=== DIRECTIONS ===
Please return every line of the rows below that contains the word "should".

[Rows contained in a dataset]
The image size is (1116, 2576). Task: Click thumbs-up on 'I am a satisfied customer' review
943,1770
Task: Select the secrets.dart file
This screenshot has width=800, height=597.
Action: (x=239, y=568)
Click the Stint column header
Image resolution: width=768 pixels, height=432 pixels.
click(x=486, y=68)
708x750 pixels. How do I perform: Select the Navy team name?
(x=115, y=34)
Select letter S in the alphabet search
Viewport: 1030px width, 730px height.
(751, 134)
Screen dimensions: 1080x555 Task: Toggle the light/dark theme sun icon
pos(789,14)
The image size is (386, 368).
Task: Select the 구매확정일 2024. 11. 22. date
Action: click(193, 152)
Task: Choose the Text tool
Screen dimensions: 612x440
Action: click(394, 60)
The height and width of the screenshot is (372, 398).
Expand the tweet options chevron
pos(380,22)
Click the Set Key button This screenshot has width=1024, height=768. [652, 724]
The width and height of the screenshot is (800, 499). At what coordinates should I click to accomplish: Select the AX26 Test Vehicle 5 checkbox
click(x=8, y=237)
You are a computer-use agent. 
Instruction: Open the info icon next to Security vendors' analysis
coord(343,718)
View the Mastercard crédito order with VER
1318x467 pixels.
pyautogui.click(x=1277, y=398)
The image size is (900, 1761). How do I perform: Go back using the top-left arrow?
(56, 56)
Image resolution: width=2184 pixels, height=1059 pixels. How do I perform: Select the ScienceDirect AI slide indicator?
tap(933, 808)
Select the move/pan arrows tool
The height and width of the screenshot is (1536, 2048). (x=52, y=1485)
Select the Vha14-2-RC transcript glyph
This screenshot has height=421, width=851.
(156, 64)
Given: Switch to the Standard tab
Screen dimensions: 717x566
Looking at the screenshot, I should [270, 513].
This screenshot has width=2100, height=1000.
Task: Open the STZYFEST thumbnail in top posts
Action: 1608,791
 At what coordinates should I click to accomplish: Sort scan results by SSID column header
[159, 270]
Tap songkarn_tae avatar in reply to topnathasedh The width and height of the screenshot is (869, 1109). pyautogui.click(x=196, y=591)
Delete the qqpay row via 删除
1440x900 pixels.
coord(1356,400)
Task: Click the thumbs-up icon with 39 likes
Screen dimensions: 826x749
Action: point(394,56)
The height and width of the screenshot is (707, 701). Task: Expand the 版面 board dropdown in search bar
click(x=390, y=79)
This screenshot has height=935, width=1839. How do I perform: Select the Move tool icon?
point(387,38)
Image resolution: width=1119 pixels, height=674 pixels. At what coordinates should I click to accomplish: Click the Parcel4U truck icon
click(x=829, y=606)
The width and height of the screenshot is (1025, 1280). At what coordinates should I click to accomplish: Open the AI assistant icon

=== WRITTEN REPLY ===
The width and height of the screenshot is (800, 499). At what coordinates should I click to accomplish: Select the AX26 Test Vehicle 5 checkbox
Looking at the screenshot, I should [270, 513].
 At what coordinates should I click to accomplish: Sort scan results by SSID column header
Image resolution: width=1119 pixels, height=674 pixels. At what coordinates should I click to accomplish: Click the Parcel4U truck icon
The width and height of the screenshot is (1025, 1280). At what coordinates should I click to accomplish: Open the AI assistant icon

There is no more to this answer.